里美さんと電話で話した翌日は泰子(仮名)から電話がかかってきた。
内容は泰子のお友だちでやはり銀座の先生に診てもらったおうちの子もお受験合格したよということだった。
お友だちの第一希望はこれまた人気のSY女子で、先生からは「ちょっと難しいけど、SYの名前がついた講習を受ければだいじょうぶ」と言われて、実際にSY関係の講習は受けまくったのだという。
「全部で4校受かる」と言われていたらしいが、2校合格がわかった時点で受験を終了させたらしい。
「ね、銀座の先生のやっぱり当たってたよ。だからAちゃんもどっかの国立に行くことは間違いないんだよ。それがO女かT小か。けど女の子はO女がいいよ。AちゃんはO女のほうが向いてそうだけど」
とほぼ里美さんと同じようなことを言う。
話を聞いていると私立の結果が出るのは早いみたいで、私立も併願している由美子さん(仮名)のところやみっちゃん(仮名)はどうなったんだろうと思っていたところに、みっちゃんからメールが来た。
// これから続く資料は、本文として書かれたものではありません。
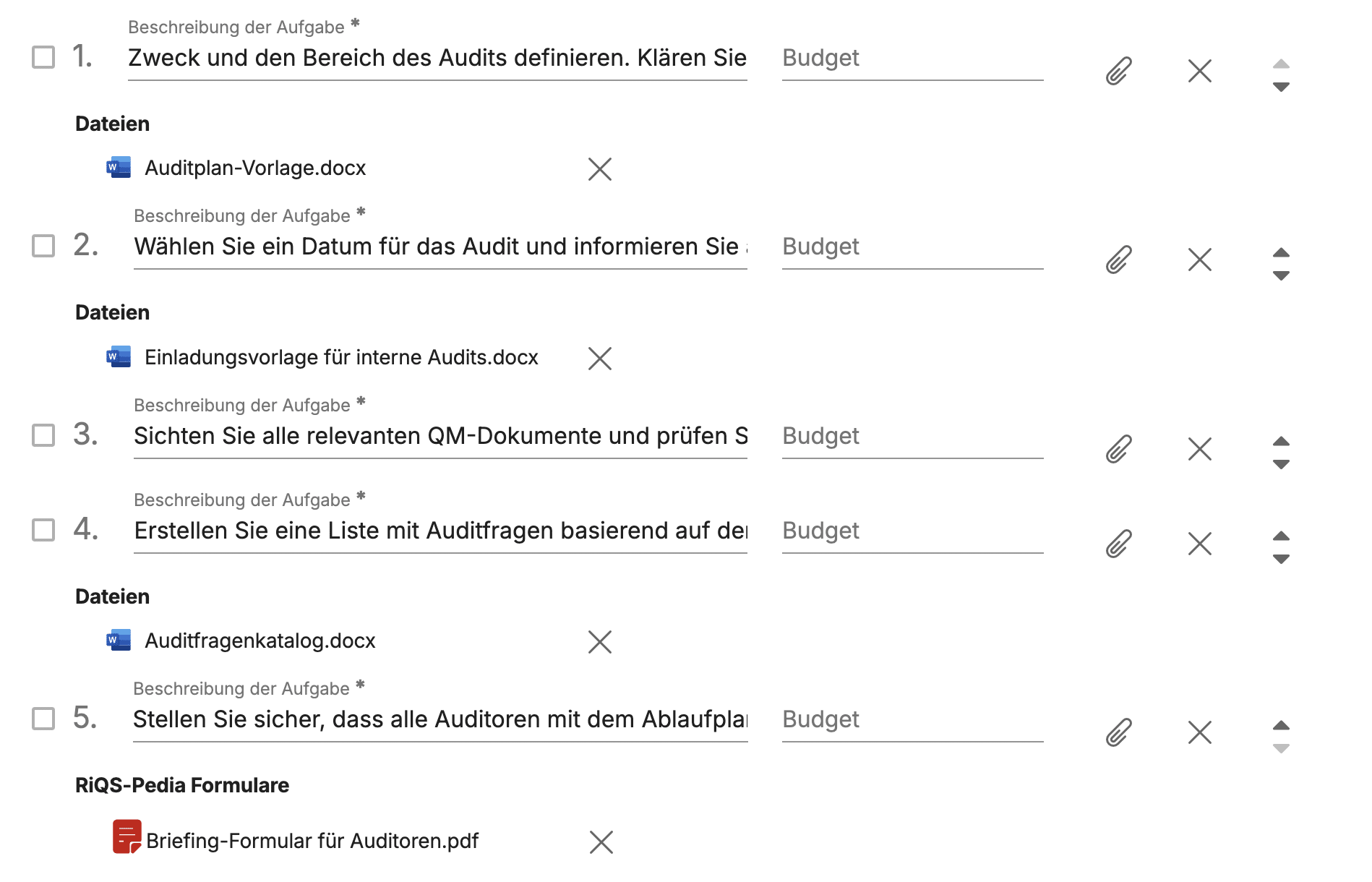Move task 4 down one position
The height and width of the screenshot is (882, 1372).
(x=1281, y=560)
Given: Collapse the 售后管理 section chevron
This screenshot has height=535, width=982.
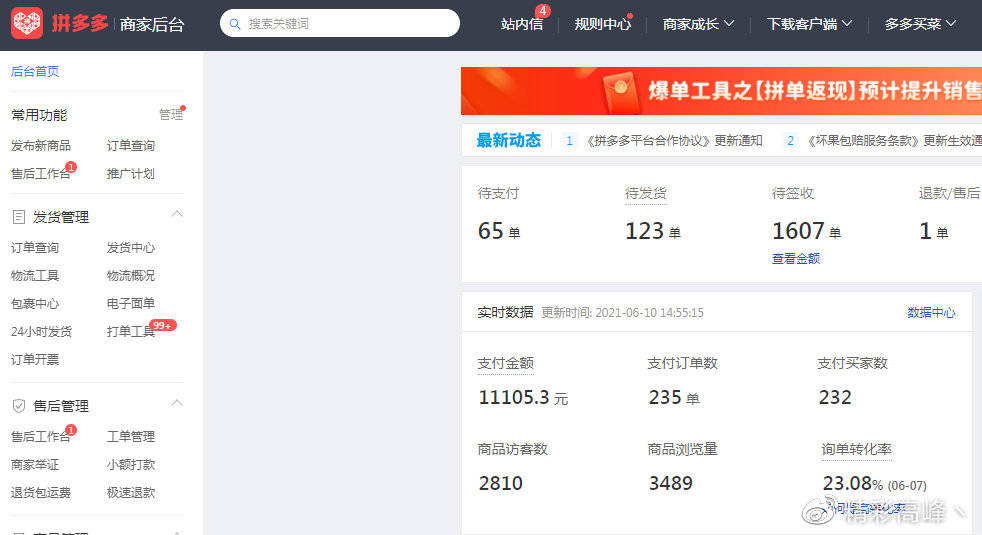Looking at the screenshot, I should pos(177,403).
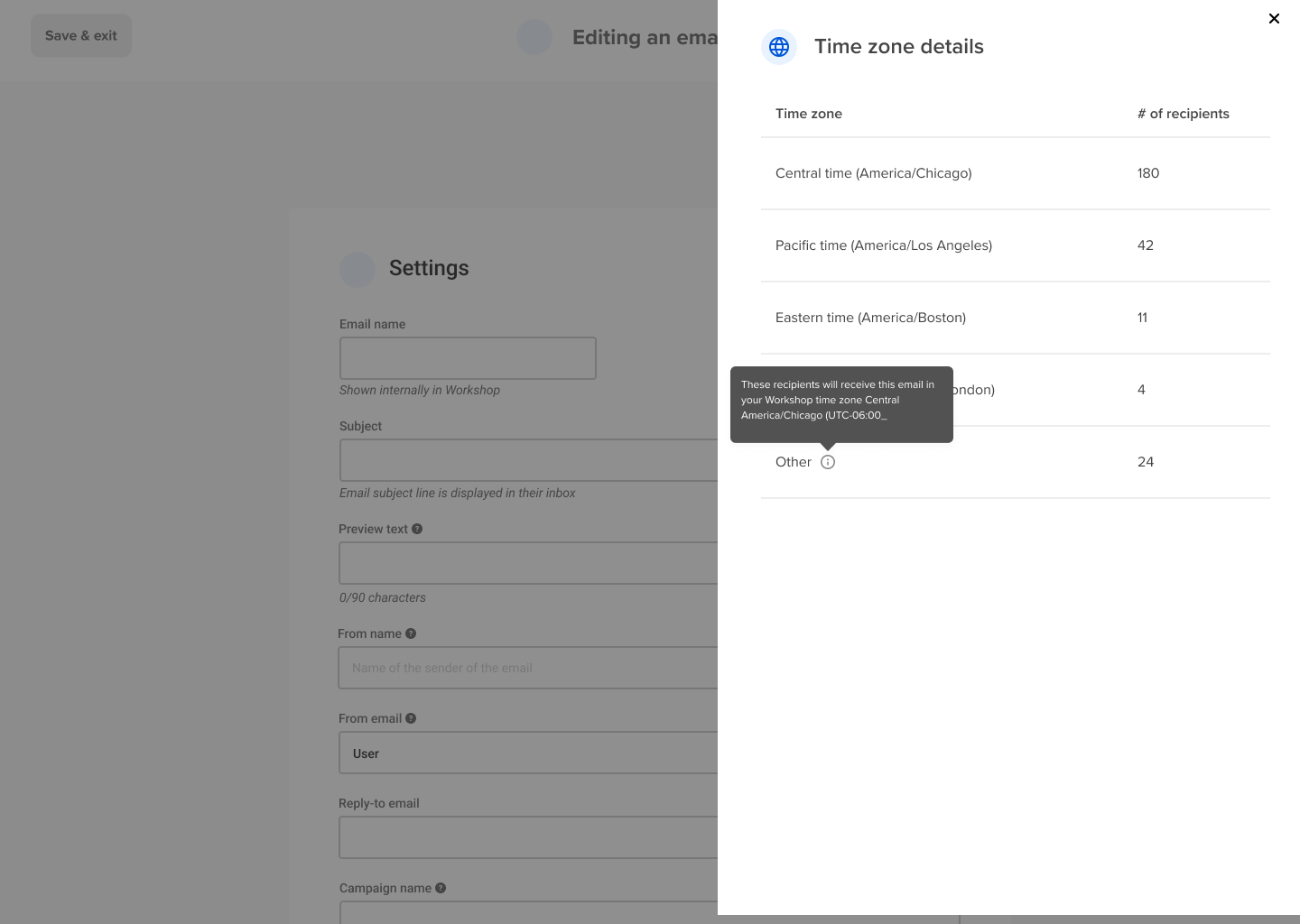Click the avatar beside Editing an email title
The width and height of the screenshot is (1300, 924).
click(534, 36)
「陽太(仮名)、G校無事合格しました! 私の第一希望はT大附属T小だけど本人がどうしてもG校に行きたいと言うので、後ろ髪引かれる思いですが、これでお受験終了です。うちの分もAちゃん(←うちの娘)、T大附属T小、がんばってくださいね。もちろんO女も」
というものだった。
さっそくみっちゃんにおめでとうの電話をかける。G校は私立でも超難関校で偏差値の高さはピカイチなのだ。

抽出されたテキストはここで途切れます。